14th trouble

16.2K 1.5K 145
                                    

E  M  P  A  T  -  B  E  L  A  S

          Kedua kaki yang kokoh bermain dengan lihai di atas lapangan berlapis beton. Beberapa remaja laki-laki mencoba menghalangi laki-laki ber-jersey nomor 6 itu, namun berhasil dihadang balik oleh lawannya yang ada di depan.

          Recza, meskipun dirinya sedang berlatih bersama anggota futsal yang lain, pikirannya tidak bisa ia fokuskan sedaritadi.

          Gadis itu, gadis atraktif Bakti Nusa itu terus meracuni otaknya untuk berkonsentrasi pada latihan sore ini. Recza tidak bisa berhenti untuk tidak mengingat sebuah kejadian dimana Adiska terlihat akur dengan Arai. Sebuah keanehan bahwa hal itu baru saja terjadi.

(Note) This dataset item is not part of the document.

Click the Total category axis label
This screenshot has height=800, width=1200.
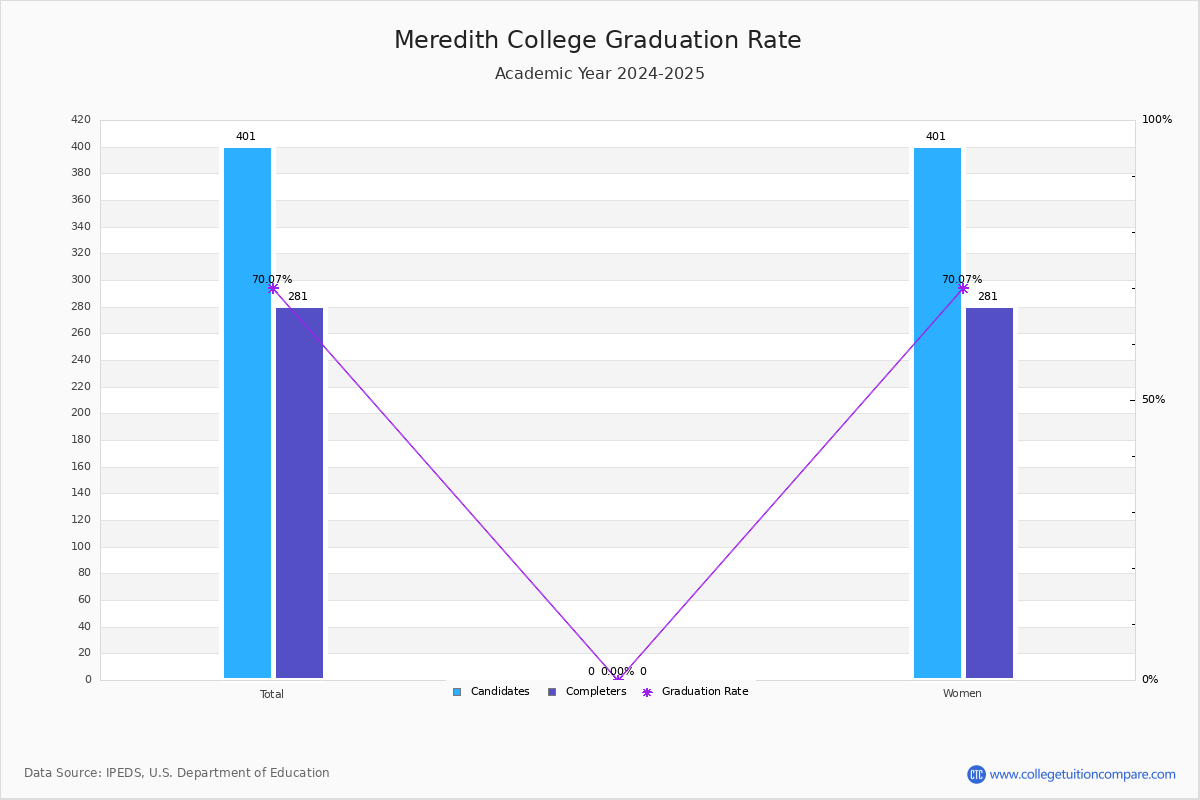tap(272, 694)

          Arai yang sekarang berada di depan Recza kali itu, segera menghadang serangan Recza yang merupakan striker.

          Dengan cepat, Singa Bakti Nusa itu merebut bola dan menghentakkan kakinya sehingga bola itu melambung jauh―masuk tepat ke dalam gawang.

          Anak-anak yang satu tim dengan Arai, bersorak-sorai saat tim mereka berhasil mencetak skor dalam latihan ini. Memang ini bukanlah suatu kejuaraan, tapi ketika Arai berhasil mengalahkan Recza adalah suatu hal yang jarang terjadi. Karena biasanya, keduanya setara―kalau sama-sama tidak mencetak skor, paling tidak skor mereka seri.

          Pluit dari sang pelatih berbunyi nyaring, membuat semuanya berpencar untuk beristirahat.

          Radhi―yang merupakan kapten tim inti futsal Bakti Nusa sekaligus pelatih hari itu, menghampiri Recza yang sedang membasuh keringatnya dengan punggung tangan.

          "Gak biasanya lo kecolongan skor sama si Arai, Za," ujar Radhi dengan salah satu tangannya mendarat di bahu Recza. "Lo lagi ada masalah? Gue lihat, lo kayak gak konsen gitu pas main tadi."

          Recza melirik sekilas ke arah senior yang juga merupakan ketua OSIS itu. "Enggak. Gue kebetulan lagi gak fit hari ini, Dhi."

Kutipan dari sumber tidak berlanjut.